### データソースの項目
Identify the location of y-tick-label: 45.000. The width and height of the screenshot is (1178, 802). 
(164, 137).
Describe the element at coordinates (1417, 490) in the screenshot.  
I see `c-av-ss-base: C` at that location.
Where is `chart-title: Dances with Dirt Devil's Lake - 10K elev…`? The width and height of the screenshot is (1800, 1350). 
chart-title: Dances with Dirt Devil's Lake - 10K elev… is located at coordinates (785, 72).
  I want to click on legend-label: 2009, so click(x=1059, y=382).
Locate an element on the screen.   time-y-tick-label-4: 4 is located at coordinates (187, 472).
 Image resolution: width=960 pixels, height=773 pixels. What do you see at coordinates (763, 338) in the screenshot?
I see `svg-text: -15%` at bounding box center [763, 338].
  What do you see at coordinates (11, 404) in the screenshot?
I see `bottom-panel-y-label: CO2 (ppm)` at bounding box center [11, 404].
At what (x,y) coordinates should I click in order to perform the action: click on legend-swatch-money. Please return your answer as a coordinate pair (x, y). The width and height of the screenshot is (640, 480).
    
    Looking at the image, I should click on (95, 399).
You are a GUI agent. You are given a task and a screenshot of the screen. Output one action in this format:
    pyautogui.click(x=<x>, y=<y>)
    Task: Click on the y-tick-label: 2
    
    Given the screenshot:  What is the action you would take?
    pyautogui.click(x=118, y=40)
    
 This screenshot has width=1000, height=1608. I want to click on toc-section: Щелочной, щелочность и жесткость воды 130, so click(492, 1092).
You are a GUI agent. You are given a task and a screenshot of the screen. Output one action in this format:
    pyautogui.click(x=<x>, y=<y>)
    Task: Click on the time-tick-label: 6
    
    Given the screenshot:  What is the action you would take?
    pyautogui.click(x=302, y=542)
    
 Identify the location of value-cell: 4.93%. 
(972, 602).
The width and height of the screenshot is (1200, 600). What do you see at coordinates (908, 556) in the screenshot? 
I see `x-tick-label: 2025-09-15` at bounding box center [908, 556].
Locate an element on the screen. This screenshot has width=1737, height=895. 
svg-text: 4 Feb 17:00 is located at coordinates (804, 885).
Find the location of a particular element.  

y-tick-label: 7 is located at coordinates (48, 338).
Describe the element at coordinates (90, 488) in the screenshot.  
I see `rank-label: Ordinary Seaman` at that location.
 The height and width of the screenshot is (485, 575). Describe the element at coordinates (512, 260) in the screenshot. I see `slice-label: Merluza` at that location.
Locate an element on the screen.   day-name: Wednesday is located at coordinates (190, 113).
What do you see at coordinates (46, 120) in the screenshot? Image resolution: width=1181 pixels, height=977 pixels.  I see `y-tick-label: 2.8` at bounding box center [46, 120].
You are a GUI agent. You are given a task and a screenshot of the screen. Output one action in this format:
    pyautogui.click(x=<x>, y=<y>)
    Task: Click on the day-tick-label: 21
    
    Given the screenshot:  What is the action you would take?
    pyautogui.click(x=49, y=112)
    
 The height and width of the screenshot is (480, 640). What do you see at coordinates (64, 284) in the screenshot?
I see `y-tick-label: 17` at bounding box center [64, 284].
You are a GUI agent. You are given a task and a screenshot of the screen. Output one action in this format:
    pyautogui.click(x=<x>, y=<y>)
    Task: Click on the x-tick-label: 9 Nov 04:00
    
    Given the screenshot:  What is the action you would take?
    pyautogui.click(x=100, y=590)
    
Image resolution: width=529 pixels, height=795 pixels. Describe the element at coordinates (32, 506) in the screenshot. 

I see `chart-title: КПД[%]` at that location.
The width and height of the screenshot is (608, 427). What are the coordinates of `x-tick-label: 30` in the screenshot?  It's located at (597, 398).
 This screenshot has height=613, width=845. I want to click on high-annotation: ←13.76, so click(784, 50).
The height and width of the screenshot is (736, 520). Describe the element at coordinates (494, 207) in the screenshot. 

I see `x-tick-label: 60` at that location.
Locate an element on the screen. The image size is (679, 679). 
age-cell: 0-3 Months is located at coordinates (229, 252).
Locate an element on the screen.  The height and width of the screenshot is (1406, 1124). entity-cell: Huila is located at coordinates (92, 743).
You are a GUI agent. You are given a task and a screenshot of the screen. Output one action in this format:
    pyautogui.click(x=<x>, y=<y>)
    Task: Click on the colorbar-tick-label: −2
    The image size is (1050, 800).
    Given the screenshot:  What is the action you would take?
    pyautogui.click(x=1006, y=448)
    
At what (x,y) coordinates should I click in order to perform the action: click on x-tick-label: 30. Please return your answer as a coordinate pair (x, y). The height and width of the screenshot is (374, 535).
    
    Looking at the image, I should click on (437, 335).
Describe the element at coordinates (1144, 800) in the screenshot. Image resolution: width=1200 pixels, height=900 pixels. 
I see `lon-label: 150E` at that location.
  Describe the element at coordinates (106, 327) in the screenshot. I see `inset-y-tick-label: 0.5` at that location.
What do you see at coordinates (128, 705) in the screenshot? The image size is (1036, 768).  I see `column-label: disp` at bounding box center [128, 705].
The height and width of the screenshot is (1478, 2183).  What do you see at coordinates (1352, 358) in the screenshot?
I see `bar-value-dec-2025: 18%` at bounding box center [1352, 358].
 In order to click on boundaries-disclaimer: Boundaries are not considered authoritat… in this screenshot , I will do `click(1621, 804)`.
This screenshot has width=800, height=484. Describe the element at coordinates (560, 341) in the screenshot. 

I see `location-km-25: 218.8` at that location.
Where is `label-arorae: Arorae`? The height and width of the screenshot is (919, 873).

### やってみよう
上記のレコード全体を、空行を除いて、Markdownの表に書き直してください。「番号」列には通し番号を、「行」列には各行を入れてください。

### 演習の解答
| 番号 | 行 |
|---|---|
| 1 | Identify the location of y-tick-label: 45.000. The width and height of the screenshot is (1178, 802).  |
| 2 | (164, 137). |
| 3 | Describe the element at coordinates (1417, 490) in the screenshot.   |
| 4 | I see `c-av-ss-base: C` at that location. |
| 5 | Where is `chart-title: Dances with Dirt Devil's Lake - 10K elev…`? The width and height of the screenshot is (1800, 1350).  |
| 6 | chart-title: Dances with Dirt Devil's Lake - 10K elev… is located at coordinates (785, 72). |
| 7 |   I want to click on legend-label: 2009, so click(x=1059, y=382). |
| 8 | Locate an element on the screen.   time-y-tick-label-4: 4 is located at coordinates (187, 472). |
| 9 |  Image resolution: width=960 pixels, height=773 pixels. What do you see at coordinates (763, 338) in the screenshot? |
| 10 | I see `svg-text: -15%` at bounding box center [763, 338]. |
| 11 |   What do you see at coordinates (11, 404) in the screenshot? |
| 12 | I see `bottom-panel-y-label: CO2 (ppm)` at bounding box center [11, 404]. |
| 13 | At what (x,y) coordinates should I click in order to perform the action: click on legend-swatch-money. Please return your answer as a coordinate pair (x, y). The width and height of the screenshot is (640, 480). |
| 14 |     Looking at the image, I should click on (95, 399). |
| 15 | You are a GUI agent. You are given a task and a screenshot of the screen. Output one action in this format: |
| 16 |     pyautogui.click(x=<x>, y=<y>) |
| 17 |     Task: Click on the y-tick-label: 2 |
| 18 |     Given the screenshot:  What is the action you would take? |
| 19 |     pyautogui.click(x=118, y=40) |
| 20 |  This screenshot has width=1000, height=1608. I want to click on toc-section: Щелочной, щелочность и жесткость воды 130, so click(492, 1092). |
| 21 | You are a GUI agent. You are given a task and a screenshot of the screen. Output one action in this format: |
| 22 |     pyautogui.click(x=<x>, y=<y>) |
| 23 |     Task: Click on the time-tick-label: 6 |
| 24 |     Given the screenshot:  What is the action you would take? |
| 25 |     pyautogui.click(x=302, y=542) |
| 26 |  Identify the location of value-cell: 4.93%.  |
| 27 | (972, 602). |
| 28 | The width and height of the screenshot is (1200, 600). What do you see at coordinates (908, 556) in the screenshot?  |
| 29 | I see `x-tick-label: 2025-09-15` at bounding box center [908, 556]. |
| 30 | Locate an element on the screen. This screenshot has width=1737, height=895.  |
| 31 | svg-text: 4 Feb 17:00 is located at coordinates (804, 885). |
| 32 | Find the location of a particular element.   |
| 33 | y-tick-label: 7 is located at coordinates (48, 338). |
| 34 | Describe the element at coordinates (90, 488) in the screenshot.   |
| 35 | I see `rank-label: Ordinary Seaman` at that location. |
| 36 |  The height and width of the screenshot is (485, 575). Describe the element at coordinates (512, 260) in the screenshot. I see `slice-label: Merluza` at that location. |
| 37 | Locate an element on the screen.   day-name: Wednesday is located at coordinates (190, 113). |
| 38 | What do you see at coordinates (46, 120) in the screenshot? Image resolution: width=1181 pixels, height=977 pixels.  I see `y-tick-label: 2.8` at bounding box center [46, 120]. |
| 39 | You are a GUI agent. You are given a task and a screenshot of the screen. Output one action in this format: |
| 40 |     pyautogui.click(x=<x>, y=<y>) |
| 41 |     Task: Click on the day-tick-label: 21 |
| 42 |     Given the screenshot:  What is the action you would take? |
| 43 |     pyautogui.click(x=49, y=112) |
| 44 |  The height and width of the screenshot is (480, 640). What do you see at coordinates (64, 284) in the screenshot? |
| 45 | I see `y-tick-label: 17` at bounding box center [64, 284]. |
| 46 | You are a GUI agent. You are given a task and a screenshot of the screen. Output one action in this format: |
| 47 |     pyautogui.click(x=<x>, y=<y>) |
| 48 |     Task: Click on the x-tick-label: 9 Nov 04:00 |
| 49 |     Given the screenshot:  What is the action you would take? |
| 50 |     pyautogui.click(x=100, y=590) |
| 51 | Image resolution: width=529 pixels, height=795 pixels. Describe the element at coordinates (32, 506) in the screenshot.  |
| 52 | I see `chart-title: КПД[%]` at that location. |
| 53 | The width and height of the screenshot is (608, 427). What are the coordinates of `x-tick-label: 30` in the screenshot?  It's located at (597, 398). |
| 54 |  This screenshot has height=613, width=845. I want to click on high-annotation: ←13.76, so click(784, 50). |
| 55 | The height and width of the screenshot is (736, 520). Describe the element at coordinates (494, 207) in the screenshot.  |
| 56 | I see `x-tick-label: 60` at that location. |
| 57 | Locate an element on the screen. The image size is (679, 679).  |
| 58 | age-cell: 0-3 Months is located at coordinates (229, 252). |
| 59 | Locate an element on the screen.  The height and width of the screenshot is (1406, 1124). entity-cell: Huila is located at coordinates (92, 743). |
| 60 | You are a GUI agent. You are given a task and a screenshot of the screen. Output one action in this format: |
| 61 |     pyautogui.click(x=<x>, y=<y>) |
| 62 |     Task: Click on the colorbar-tick-label: −2 |
| 63 |     The image size is (1050, 800). |
| 64 |     Given the screenshot:  What is the action you would take? |
| 65 |     pyautogui.click(x=1006, y=448) |
| 66 | At what (x,y) coordinates should I click in order to perform the action: click on x-tick-label: 30. Please return your answer as a coordinate pair (x, y). The height and width of the screenshot is (374, 535). |
| 67 |     Looking at the image, I should click on (437, 335). |
| 68 | Describe the element at coordinates (1144, 800) in the screenshot. Image resolution: width=1200 pixels, height=900 pixels.  |
| 69 | I see `lon-label: 150E` at that location. |
| 70 |   Describe the element at coordinates (106, 327) in the screenshot. I see `inset-y-tick-label: 0.5` at that location. |
| 71 | What do you see at coordinates (128, 705) in the screenshot? The image size is (1036, 768).  I see `column-label: disp` at bounding box center [128, 705]. |
| 72 | The height and width of the screenshot is (1478, 2183).  What do you see at coordinates (1352, 358) in the screenshot? |
| 73 | I see `bar-value-dec-2025: 18%` at bounding box center [1352, 358]. |
| 74 |  In order to click on boundaries-disclaimer: Boundaries are not considered authoritat… in this screenshot , I will do `click(1621, 804)`. |
| 75 | This screenshot has width=800, height=484. Describe the element at coordinates (560, 341) in the screenshot.  |
| 76 | I see `location-km-25: 218.8` at that location. |
| 77 | Where is `label-arorae: Arorae`? The height and width of the screenshot is (919, 873). |